After a marathon 10-hour, two-day sentencing hearing—U.S. District Judge David Dowd complained it was the longest he had ever been a part of—Lay was sent straight to prison. In addition to the jailtime, Dowd ordered the founder of MDL Capital Management to pay back all $216 million he was accused of losing in highly-levered hedge funds he invested in without authorization.
Lay, whose attorney said he would appeal, arguing that the jury, and not the judge, should have determined the total loss to the Ohio Bureau of Workers’ Compensation, continues to maintain that the losses came in spite of an honest effort to turn a profit for the BWC.

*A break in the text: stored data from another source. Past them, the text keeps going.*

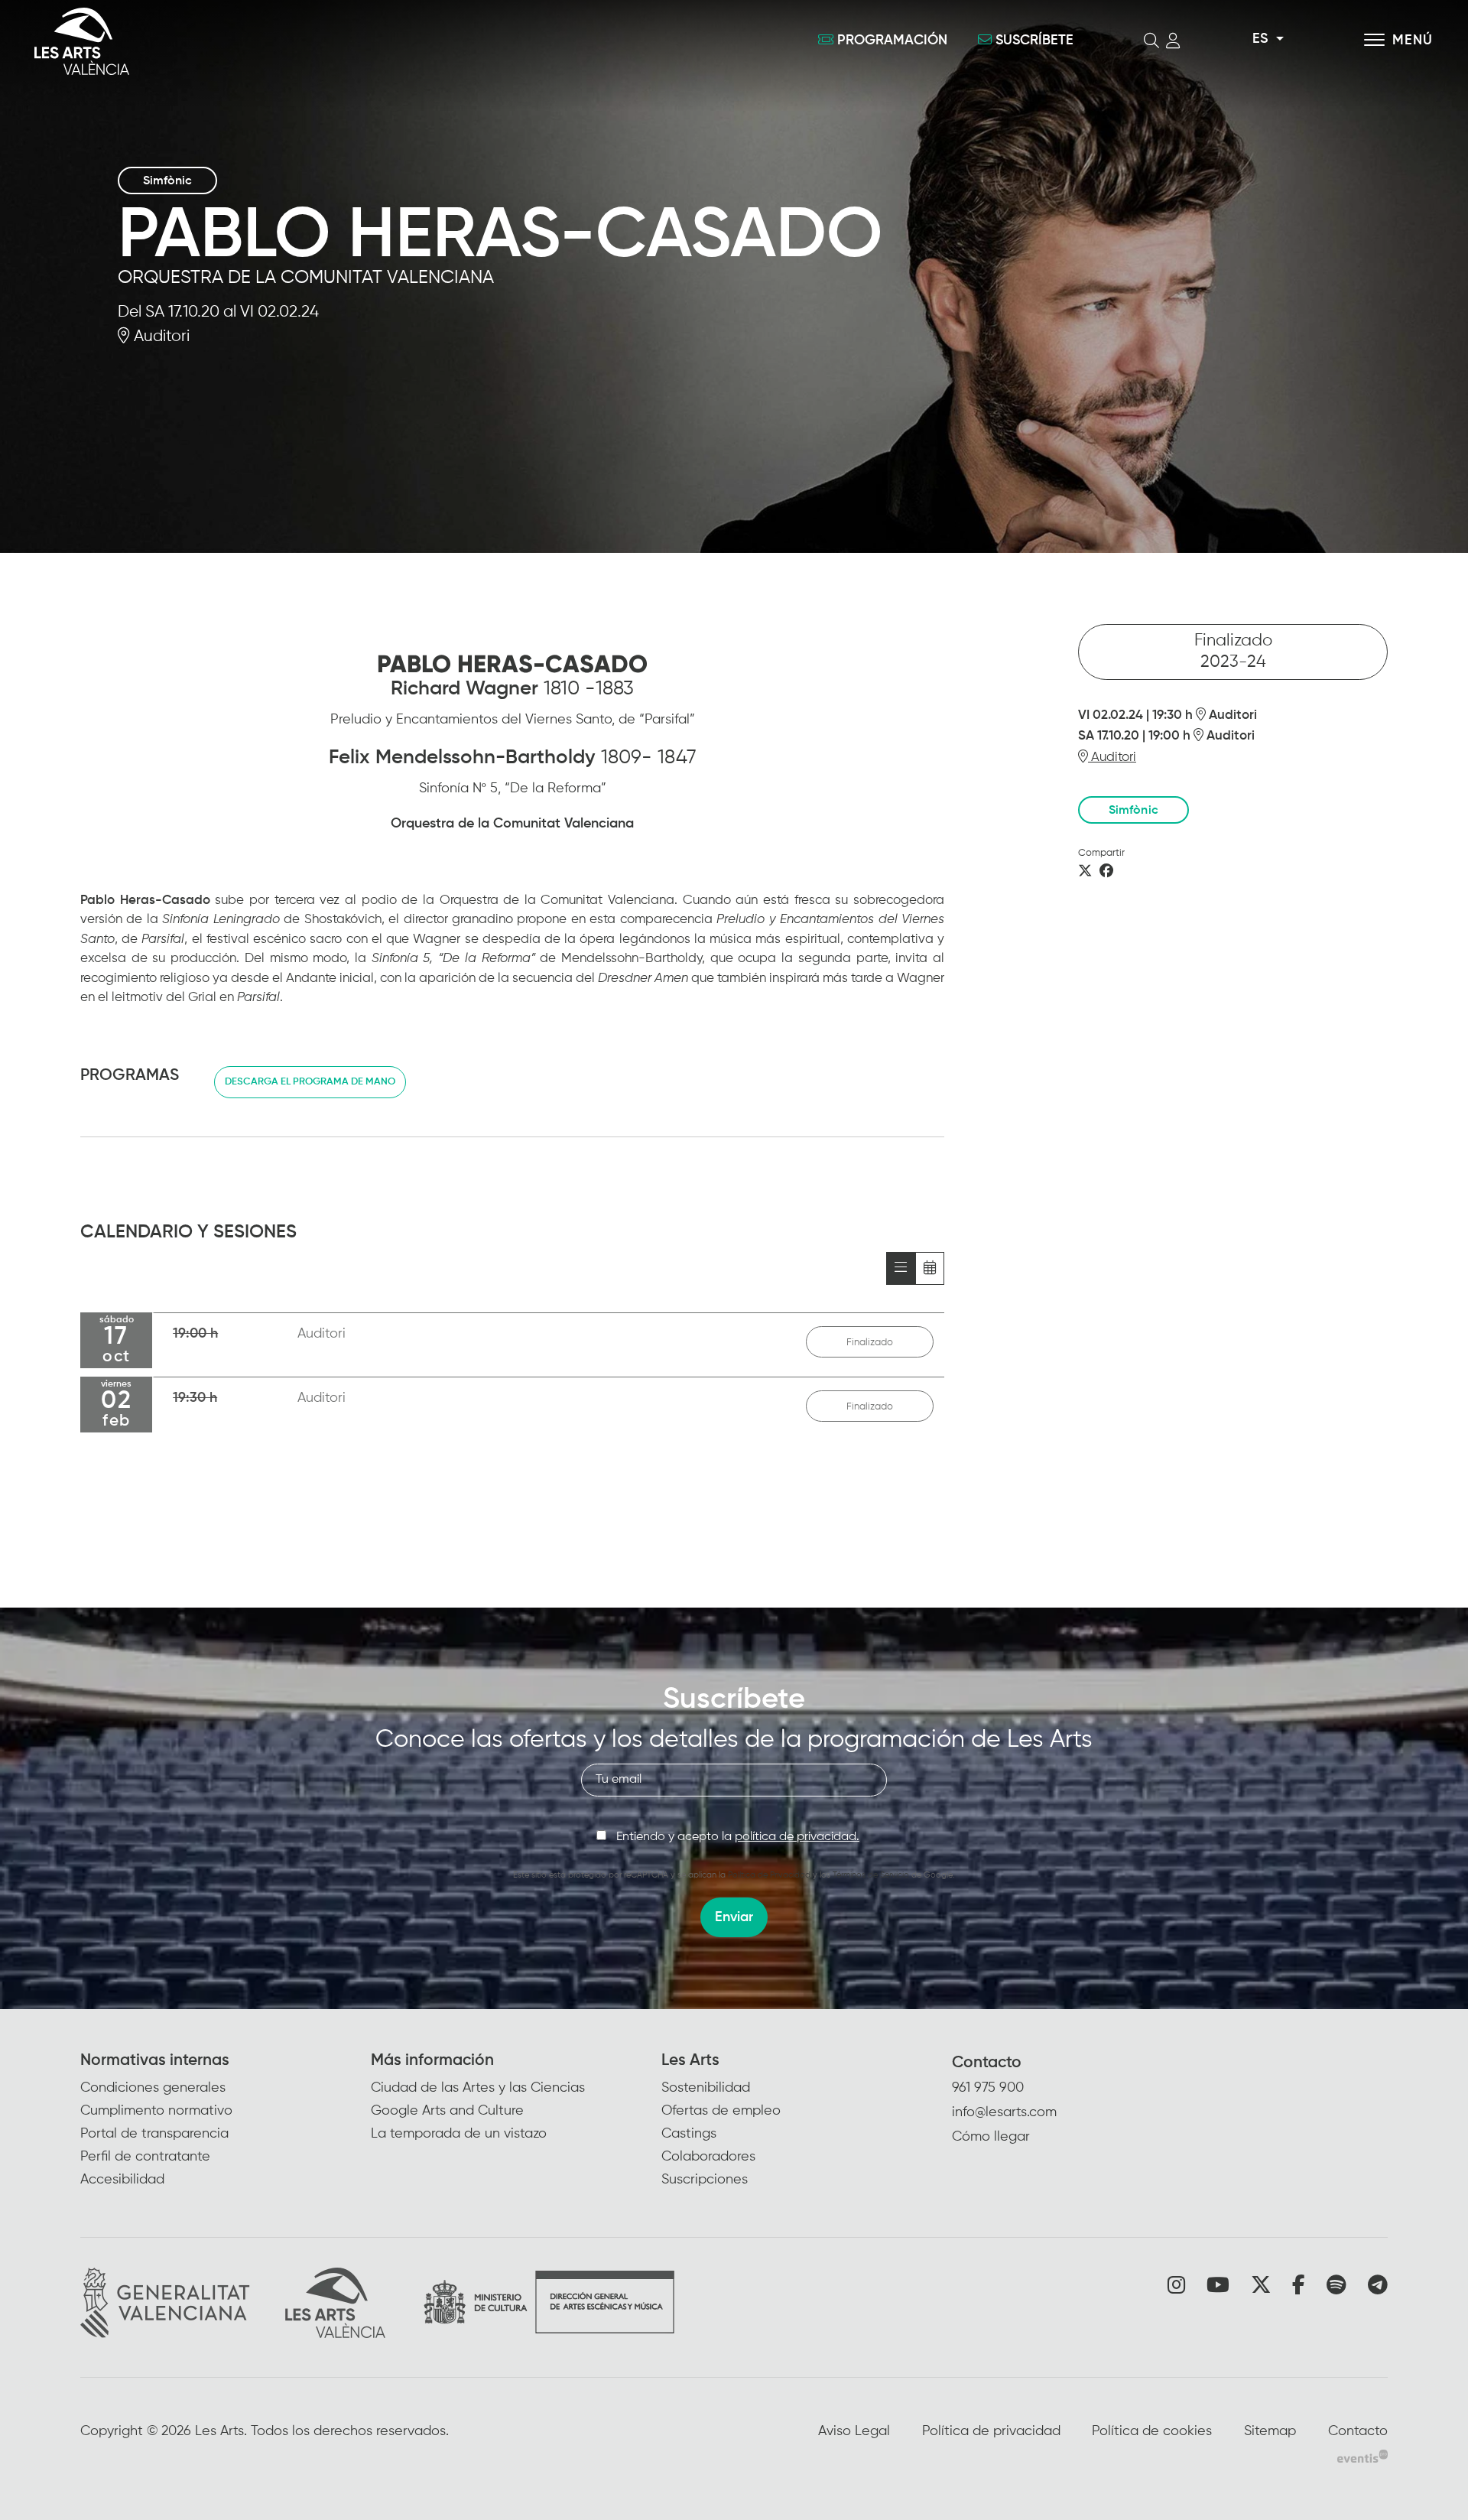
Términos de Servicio (871, 1875)
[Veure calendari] (929, 1268)
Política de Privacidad (769, 1875)
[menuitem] (225, 2121)
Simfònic (168, 181)
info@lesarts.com (1004, 2112)
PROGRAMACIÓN (892, 40)
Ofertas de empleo (721, 2111)
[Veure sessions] (900, 1268)
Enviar (734, 1917)
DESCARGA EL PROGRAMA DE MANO (310, 1082)
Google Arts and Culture (447, 2111)
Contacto (986, 2063)
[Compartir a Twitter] (1085, 872)
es (1260, 39)
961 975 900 (988, 2088)
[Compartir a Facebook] (1106, 872)
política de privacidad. (797, 1837)
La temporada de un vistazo (459, 2134)
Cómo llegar (991, 2137)
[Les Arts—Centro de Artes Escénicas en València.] (260, 41)
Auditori (160, 337)
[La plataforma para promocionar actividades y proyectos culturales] (1362, 2456)
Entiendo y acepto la (737, 1837)
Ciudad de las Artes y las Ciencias (478, 2088)
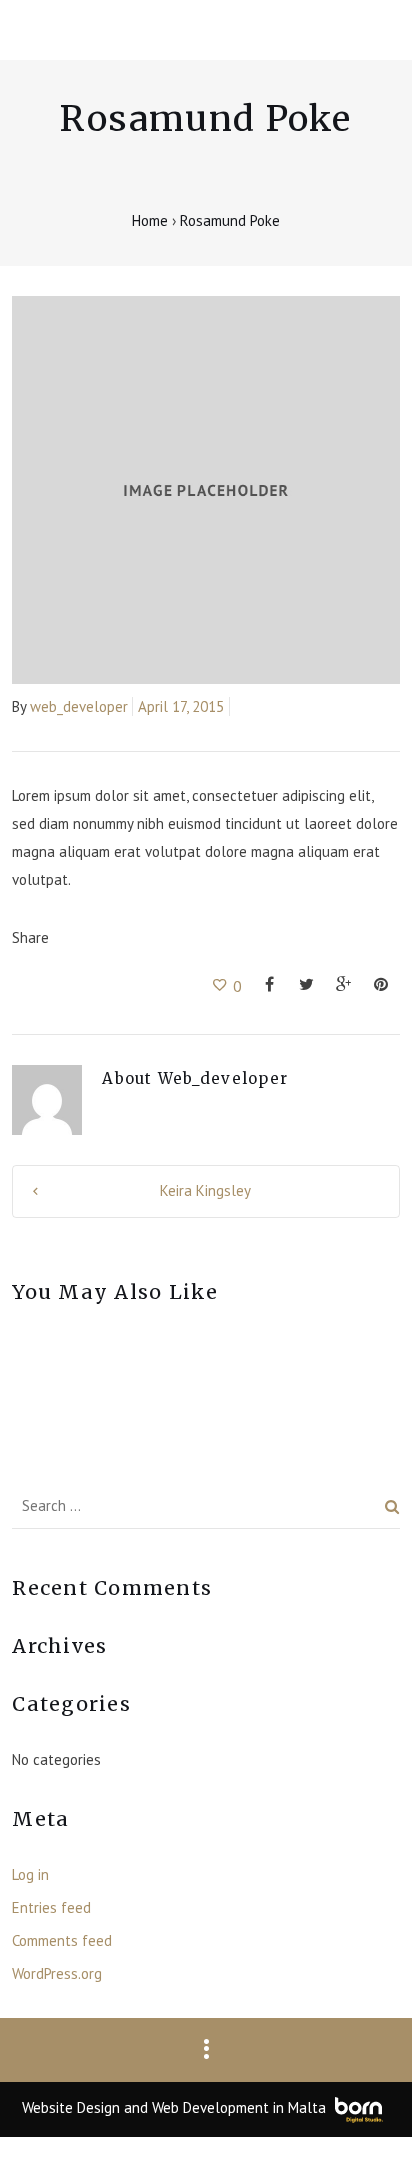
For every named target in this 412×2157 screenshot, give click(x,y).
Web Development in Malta (239, 2107)
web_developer (79, 706)
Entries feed (51, 1907)
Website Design (71, 2107)
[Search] (392, 1506)
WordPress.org (57, 1973)
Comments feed (62, 1940)
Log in (30, 1874)
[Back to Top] (367, 2112)
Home (152, 220)
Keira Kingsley (205, 1190)
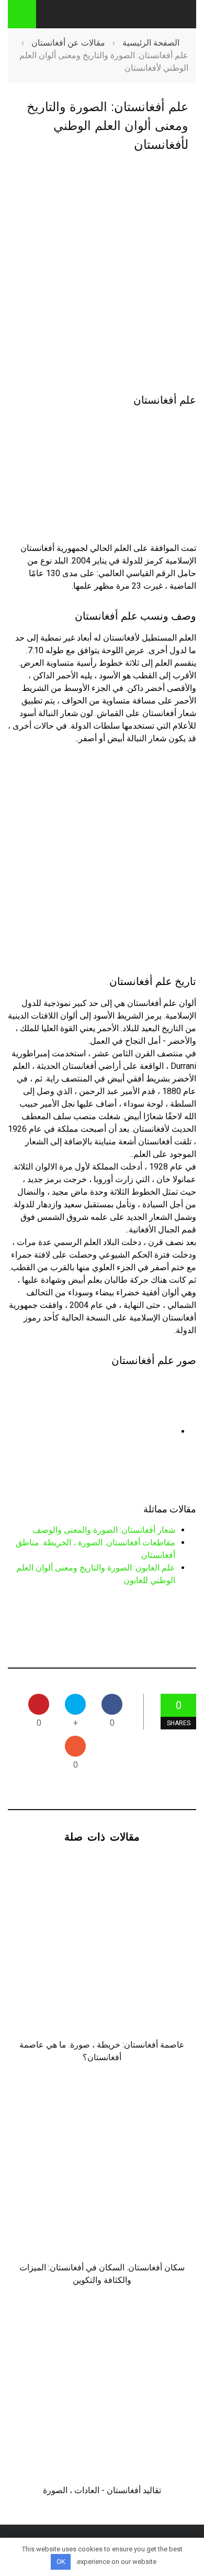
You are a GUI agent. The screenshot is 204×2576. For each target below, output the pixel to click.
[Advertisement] (102, 274)
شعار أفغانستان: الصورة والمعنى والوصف (103, 1530)
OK (60, 2562)
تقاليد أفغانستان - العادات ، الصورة (102, 2490)
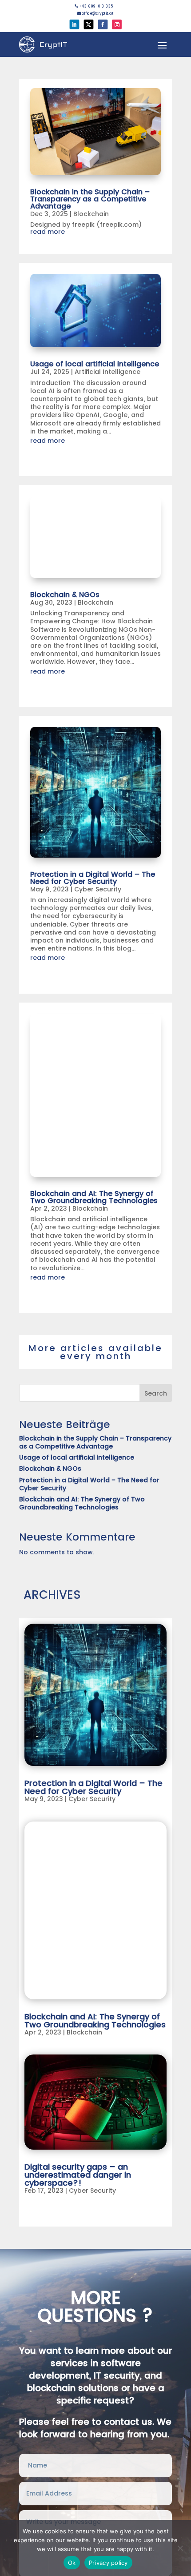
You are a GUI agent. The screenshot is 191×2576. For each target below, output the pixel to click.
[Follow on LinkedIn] (75, 24)
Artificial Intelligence (107, 371)
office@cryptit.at (95, 13)
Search (155, 1393)
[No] (179, 2548)
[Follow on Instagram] (117, 24)
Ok (72, 2562)
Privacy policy (108, 2562)
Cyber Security (97, 889)
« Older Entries (47, 2216)
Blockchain (91, 213)
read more (47, 232)
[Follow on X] (89, 24)
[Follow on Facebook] (103, 24)
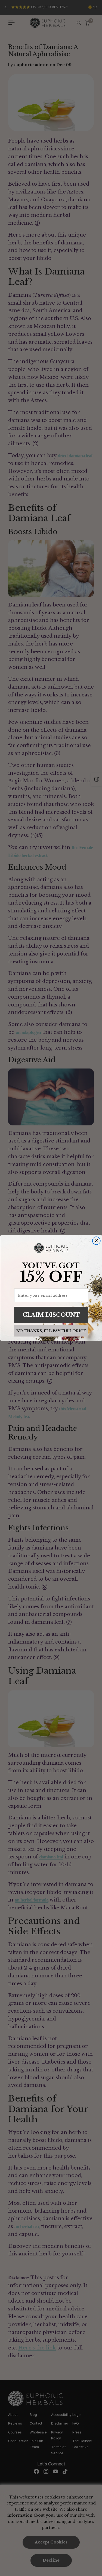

Lay is just one of 19 people convicted in the BWC scandal, which included a bizarre theft from a $50 million rare-coin fund by a top state Republican fundraiser. The scandal is also credited with huge losses for Republicans in Ohio in the 2006 election, including the losses of the governor’s office and a U.S. Senate seat. Former Gov. Bob Taft was convicted of four misdemeanor ethics violations, in part in connection with the BWC scandal.